> THE TASK
Locate each line in the records containing "will". Copy it.

> RECORDS SUPPLIED
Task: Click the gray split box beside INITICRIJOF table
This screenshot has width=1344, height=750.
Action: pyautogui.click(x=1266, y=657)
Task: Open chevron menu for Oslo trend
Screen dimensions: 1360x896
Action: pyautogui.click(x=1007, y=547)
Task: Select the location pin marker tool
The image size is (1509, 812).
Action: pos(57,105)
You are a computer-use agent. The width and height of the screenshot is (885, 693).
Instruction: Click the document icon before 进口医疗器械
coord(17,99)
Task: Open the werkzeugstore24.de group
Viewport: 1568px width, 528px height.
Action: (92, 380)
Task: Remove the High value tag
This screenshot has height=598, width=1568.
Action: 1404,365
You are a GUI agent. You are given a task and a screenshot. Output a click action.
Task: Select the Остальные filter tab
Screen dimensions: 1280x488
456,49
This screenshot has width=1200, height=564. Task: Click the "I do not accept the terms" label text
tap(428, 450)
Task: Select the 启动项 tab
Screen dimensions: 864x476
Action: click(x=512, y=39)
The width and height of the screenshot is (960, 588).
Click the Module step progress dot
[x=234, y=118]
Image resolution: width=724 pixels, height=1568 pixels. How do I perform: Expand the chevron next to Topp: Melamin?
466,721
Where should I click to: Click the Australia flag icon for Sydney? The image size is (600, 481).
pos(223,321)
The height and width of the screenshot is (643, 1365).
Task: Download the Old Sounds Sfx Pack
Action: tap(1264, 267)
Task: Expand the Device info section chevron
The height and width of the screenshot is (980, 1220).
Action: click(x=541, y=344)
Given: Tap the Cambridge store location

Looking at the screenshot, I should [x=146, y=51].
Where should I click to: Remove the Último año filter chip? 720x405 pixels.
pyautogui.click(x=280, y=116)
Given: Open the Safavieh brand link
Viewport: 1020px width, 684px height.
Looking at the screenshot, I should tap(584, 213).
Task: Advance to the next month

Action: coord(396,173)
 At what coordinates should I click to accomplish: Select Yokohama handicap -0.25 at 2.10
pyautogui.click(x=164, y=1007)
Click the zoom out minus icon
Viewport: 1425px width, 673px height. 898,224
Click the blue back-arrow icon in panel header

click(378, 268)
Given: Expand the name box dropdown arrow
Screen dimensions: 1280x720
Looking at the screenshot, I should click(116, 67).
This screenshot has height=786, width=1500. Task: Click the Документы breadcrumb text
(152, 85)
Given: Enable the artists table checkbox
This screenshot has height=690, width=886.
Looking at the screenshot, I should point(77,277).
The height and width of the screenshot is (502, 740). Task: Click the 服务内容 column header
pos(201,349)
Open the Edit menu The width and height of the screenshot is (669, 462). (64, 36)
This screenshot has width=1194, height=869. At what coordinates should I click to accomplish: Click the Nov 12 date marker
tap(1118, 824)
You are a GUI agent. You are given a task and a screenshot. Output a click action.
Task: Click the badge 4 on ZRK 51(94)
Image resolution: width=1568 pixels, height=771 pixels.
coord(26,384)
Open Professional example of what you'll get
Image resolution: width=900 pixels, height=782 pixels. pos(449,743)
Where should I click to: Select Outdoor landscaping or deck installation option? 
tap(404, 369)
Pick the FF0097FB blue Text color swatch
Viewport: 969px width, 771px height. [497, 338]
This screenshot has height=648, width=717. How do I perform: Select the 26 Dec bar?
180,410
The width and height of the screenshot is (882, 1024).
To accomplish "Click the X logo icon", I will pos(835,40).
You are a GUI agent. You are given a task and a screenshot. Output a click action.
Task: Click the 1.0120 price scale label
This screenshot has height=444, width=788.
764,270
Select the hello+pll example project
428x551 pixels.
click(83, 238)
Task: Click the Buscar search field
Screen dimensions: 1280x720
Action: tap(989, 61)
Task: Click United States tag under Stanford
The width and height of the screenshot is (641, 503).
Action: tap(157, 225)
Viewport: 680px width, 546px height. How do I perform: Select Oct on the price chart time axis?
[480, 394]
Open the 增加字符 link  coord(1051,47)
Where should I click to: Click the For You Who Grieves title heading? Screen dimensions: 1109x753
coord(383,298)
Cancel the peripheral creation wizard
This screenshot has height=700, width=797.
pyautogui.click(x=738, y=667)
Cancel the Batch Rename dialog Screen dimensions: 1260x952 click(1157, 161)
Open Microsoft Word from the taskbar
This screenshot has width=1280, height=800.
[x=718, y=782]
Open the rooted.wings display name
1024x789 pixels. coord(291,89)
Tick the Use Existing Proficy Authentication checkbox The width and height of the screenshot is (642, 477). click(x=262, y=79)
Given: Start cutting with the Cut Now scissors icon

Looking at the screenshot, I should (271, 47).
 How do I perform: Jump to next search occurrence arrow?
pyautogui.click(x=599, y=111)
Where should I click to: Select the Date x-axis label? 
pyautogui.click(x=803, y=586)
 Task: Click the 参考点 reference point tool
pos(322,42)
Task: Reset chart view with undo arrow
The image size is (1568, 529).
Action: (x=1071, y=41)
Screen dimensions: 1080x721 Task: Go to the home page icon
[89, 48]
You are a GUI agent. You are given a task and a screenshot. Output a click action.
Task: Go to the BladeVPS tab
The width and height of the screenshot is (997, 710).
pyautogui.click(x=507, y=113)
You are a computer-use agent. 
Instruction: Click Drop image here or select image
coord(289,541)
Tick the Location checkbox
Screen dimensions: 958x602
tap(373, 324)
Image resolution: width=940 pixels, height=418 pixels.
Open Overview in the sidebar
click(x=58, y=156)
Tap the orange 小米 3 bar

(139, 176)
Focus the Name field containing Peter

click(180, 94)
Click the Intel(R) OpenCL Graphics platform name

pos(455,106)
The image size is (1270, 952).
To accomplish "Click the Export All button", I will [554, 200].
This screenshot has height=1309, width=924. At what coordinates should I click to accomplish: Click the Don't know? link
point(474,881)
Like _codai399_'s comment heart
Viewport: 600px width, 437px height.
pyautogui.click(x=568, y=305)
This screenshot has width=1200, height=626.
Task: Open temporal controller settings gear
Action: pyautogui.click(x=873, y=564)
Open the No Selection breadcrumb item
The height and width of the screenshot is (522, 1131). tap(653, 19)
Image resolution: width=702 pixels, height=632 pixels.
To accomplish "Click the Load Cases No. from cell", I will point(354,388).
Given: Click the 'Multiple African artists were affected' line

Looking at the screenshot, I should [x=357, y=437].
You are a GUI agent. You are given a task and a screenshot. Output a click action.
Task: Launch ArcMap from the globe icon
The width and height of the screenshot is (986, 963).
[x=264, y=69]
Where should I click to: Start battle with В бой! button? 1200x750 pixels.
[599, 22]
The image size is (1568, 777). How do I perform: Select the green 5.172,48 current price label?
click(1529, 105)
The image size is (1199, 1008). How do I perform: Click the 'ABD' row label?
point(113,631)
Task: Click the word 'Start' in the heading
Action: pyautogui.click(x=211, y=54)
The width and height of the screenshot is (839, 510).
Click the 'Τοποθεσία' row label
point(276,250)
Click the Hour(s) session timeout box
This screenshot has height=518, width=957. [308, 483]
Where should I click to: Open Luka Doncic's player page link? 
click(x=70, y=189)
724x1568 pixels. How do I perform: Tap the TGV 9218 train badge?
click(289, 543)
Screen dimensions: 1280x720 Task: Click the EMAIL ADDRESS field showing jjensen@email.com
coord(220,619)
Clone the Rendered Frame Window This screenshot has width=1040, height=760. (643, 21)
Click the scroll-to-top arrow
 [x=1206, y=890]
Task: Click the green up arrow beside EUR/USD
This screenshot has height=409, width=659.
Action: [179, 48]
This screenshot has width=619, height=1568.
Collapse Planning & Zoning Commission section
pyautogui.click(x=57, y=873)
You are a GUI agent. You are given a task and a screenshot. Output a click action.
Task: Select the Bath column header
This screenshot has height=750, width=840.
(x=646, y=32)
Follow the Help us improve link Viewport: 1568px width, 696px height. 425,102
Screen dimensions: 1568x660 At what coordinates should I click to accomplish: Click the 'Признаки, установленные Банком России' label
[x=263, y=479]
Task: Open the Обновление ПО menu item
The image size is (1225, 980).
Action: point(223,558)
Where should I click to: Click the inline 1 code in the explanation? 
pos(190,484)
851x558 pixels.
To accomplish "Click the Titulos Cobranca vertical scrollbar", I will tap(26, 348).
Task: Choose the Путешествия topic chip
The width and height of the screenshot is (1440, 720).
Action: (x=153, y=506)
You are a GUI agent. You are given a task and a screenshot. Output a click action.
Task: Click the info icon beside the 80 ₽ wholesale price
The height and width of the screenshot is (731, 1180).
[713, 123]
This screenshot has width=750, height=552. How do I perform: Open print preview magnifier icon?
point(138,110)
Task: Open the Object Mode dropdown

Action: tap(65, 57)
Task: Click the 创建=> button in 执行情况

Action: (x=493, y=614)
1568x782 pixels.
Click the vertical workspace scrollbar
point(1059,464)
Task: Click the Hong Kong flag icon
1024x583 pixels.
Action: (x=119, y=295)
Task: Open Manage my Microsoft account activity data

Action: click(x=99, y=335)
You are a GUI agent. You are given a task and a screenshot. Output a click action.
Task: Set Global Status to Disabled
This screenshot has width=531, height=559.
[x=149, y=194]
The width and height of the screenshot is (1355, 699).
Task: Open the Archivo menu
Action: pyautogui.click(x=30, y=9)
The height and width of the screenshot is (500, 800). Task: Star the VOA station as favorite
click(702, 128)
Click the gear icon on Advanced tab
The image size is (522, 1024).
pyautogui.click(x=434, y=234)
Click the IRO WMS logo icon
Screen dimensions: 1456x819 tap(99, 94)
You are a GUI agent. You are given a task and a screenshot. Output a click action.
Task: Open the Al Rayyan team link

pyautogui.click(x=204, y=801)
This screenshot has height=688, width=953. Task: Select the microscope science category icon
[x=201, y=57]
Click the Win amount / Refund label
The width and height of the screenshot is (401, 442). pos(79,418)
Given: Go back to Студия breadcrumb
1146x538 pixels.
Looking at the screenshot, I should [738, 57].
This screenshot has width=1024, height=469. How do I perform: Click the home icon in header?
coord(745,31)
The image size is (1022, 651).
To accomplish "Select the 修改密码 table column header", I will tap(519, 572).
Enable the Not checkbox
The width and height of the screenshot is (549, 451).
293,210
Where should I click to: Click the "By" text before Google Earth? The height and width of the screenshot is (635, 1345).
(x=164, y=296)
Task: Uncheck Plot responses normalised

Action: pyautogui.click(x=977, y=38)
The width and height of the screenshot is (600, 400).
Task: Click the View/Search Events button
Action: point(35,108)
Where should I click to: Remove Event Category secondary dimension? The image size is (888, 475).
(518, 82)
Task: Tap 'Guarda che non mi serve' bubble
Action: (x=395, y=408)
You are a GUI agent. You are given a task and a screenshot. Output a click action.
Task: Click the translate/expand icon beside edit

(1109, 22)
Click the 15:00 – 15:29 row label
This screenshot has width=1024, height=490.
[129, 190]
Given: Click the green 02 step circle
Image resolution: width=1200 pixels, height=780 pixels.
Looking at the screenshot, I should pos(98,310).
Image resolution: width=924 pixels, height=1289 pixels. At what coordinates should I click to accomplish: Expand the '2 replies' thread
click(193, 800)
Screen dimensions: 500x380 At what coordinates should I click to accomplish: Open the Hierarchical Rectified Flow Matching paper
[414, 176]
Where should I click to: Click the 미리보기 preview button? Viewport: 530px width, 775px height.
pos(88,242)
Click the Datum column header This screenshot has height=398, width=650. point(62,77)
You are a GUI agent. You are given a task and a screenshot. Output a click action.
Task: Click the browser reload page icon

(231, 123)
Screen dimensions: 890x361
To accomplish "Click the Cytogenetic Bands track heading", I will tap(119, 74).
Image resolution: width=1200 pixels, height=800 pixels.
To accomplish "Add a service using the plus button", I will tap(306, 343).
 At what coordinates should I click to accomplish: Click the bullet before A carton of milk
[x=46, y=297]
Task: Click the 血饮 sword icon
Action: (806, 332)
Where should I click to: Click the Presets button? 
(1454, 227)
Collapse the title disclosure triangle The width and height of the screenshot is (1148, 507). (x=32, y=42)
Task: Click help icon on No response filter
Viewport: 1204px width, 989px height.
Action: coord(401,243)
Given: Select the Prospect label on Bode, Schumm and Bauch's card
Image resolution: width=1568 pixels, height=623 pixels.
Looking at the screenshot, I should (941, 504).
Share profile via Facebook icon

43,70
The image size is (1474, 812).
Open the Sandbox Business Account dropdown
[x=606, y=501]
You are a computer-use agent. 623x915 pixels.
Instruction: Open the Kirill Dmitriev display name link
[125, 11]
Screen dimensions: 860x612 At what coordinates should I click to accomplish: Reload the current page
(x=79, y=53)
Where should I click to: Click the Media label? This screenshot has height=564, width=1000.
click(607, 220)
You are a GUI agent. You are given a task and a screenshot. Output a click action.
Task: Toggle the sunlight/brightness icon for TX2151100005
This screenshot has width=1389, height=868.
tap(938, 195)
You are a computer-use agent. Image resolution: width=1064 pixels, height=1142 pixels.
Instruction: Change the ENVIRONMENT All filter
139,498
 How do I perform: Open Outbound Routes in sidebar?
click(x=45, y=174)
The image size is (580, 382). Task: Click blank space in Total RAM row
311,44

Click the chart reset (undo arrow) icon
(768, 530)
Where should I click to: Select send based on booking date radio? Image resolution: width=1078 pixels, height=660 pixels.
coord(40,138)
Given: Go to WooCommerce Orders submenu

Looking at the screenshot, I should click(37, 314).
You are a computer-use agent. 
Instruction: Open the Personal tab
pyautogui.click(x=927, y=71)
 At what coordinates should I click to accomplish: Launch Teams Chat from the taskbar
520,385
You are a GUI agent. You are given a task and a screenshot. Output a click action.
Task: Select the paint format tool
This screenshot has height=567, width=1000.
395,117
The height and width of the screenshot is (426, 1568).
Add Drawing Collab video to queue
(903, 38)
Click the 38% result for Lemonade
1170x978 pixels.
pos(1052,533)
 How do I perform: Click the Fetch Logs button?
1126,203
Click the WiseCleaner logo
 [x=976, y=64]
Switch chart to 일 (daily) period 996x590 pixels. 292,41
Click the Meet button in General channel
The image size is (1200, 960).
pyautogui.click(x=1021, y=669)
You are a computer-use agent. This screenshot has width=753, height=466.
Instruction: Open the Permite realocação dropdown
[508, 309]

> TASK SOLUTION
To accomplish "Click the X logo icon", I will pos(835,40).
To accomplish "Click the Export All button", I will [554, 200].
To accomplish "Click the Load Cases No. from cell", I will point(354,388).
To accomplish "Click the Titulos Cobranca vertical scrollbar", I will tap(26, 348).
To accomplish "Select the 修改密码 table column header", I will tap(519, 572).
To accomplish "Click the Cytogenetic Bands track heading", I will tap(119, 74).
To accomplish "Add a service using the plus button", I will tap(306, 343).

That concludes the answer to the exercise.